→ REQUIRED WORK
**A.** Copy the passage in the smoker thread below word for word, between "i would like" and "(Jan 7, 2003)", inclusive.
**B.** According to the smoker thread below, where does Ron Gilmore say you should be able to get ham bags?
**C.** Which usernames posted in the smoker thread below? List each one once.

== TEXT PROVIDED ==

# smoker question



## Norm70 (Aug 26, 2005)

i would like to try a smoked chicken or turkey. i have wood dowls in my friday smoker for sausage hangers.

Anyway how do you hang a turkey/chicken from them? I have seen people place a netted bag around them, more expierenced guys help me out here?

and if you use those bags where do you get them?


----------



## Ron Gilmore (Jan 7, 2003)

No need for a bag, just take a very stiff clothes hanger and make some hooks from them. I normally split my birds in half but either way just make the one hook end sharp and it will go right into the back or rib cage and then put the other hook over the top of the dowel or whatever you have. I suspend my from the rack with no issues.

But if you do want to use a bag, you should be able to get ham bags from any butcher shop that smoke their own hams. Down side of the bags from my experience has been the need to wet them down during the smoking process thus the reason I no longer use them! Hams have enough moisture to keep them from drying out to much.

Another method my father in law would use was to take butcher string and tie the birds in the same manner as you would a rolled roasted. Then he would tie a loop around the leg bones and then hang them. His theory for tying them was to retain moisture, but to me it caused some areas to not receive adequate smoke exposure.


----------



## Norm70 (Aug 26, 2005)

ahh good idea ron. I though about using electric fence wire. I will just use the coat hanger. :beer:


----------



## Chaws (Oct 12, 2007)

Check out http://www.smokingmeatforums.com/forums/index.php


----------



## MossyMO (Feb 12, 2004)

Norm70
I have always smoked poultry right on the rack and it has turned out great. This last fall I picked up some netting to hang the poultry in so I will give that a try. Here is where I got the netting - http://www.butcher-packer.com/index.php ... Path=22_78 I purchase a hundred of them, so I hope I like them.

Chaws
Saw you joined SMF in June, wealth of knowledge there and friendly members very willing to help !!!


----------



## Dak (Feb 28, 2005)

Mossy,

Thanks for posting that website. Neat place. :beer:


----------

===
== DATA PROVIDED ==

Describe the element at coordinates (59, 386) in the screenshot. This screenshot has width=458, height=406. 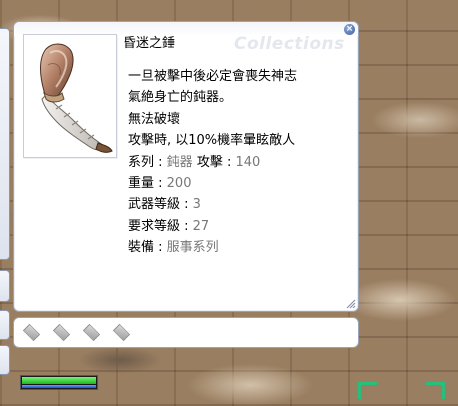
I see `sp-fill` at that location.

===

→ RESPONSES FOR EACH TASK
**A.**
i would like to try a smoked chicken or turkey. i have wood dowls in my friday smoker for sausage hangers.

Anyway how do you hang a turkey/chicken from them? I have seen people place a netted bag around them, more expierenced guys help me out here?

and if you use those bags where do you get them?


----------



## Ron Gilmore (Jan 7, 2003)

**B.** From any butcher shop that smokes its own hams.

**C.**
Norm70
Ron Gilmore
Chaws
MossyMO
Dak